The eventual winner, Charl Schwartzel, is almost an afterthought and somewhat forgettable considering the rides Woods and all the golfers in their early 20’s gave us.
What will this Masters be more remembered for? Woods making a run amid his tough road traveled, Rory McIroy’s meltdown and shooting a shot in between houses just to get onto the fairway, or a South African named Schwartzel winning.
Most of the forgetting Schwartzel part can be attributed to not many having a bet on him.
“For almost a year we had Schwartzel 65-1,” said Sherman, “And then the week of the tournament we bumped him up to 100-1 just because there was hardly any action on him compared to the others who had risk. Even in our final day of booking, we didn’t see many takers at 12-1 with him despite being near the top of the leader board.”
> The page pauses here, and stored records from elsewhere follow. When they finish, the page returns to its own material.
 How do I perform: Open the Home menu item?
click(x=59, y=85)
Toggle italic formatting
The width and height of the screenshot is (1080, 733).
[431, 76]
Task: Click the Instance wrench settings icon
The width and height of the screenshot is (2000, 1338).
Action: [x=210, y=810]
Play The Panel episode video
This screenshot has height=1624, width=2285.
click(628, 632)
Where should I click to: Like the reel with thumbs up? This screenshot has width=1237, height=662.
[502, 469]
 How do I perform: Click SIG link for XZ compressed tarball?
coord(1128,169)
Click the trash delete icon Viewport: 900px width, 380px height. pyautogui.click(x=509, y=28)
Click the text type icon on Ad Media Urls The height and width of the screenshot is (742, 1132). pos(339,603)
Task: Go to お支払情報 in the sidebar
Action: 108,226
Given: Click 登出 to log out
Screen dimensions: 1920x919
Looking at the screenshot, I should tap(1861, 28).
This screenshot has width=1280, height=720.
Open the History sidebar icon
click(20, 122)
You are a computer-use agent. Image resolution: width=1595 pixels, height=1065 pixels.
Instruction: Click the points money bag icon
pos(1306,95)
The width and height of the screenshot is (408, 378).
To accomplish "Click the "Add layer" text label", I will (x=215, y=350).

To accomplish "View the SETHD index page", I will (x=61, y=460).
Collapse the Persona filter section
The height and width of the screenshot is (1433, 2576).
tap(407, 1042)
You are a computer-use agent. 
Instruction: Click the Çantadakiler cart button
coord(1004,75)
Without Sherman having to say so, it’s fair to say they scooped all the chips off the betting table this week with Schwartzel winning. Sherman did say it was the biggest betting event of the weekend and came close to beating out the NBA handle over the four day stretch with four-day baseball handle topping the charts.
Even though Augusta may be tailor made for Woods, we saw that he is now close to “winning” and has “Tiger blood” running through his veins. It will be hard for the magnitude of what just happened over the weekend to be recreated, but we’ll see how it all goes down with the U.S. Open held in Bethesda, Md., in June.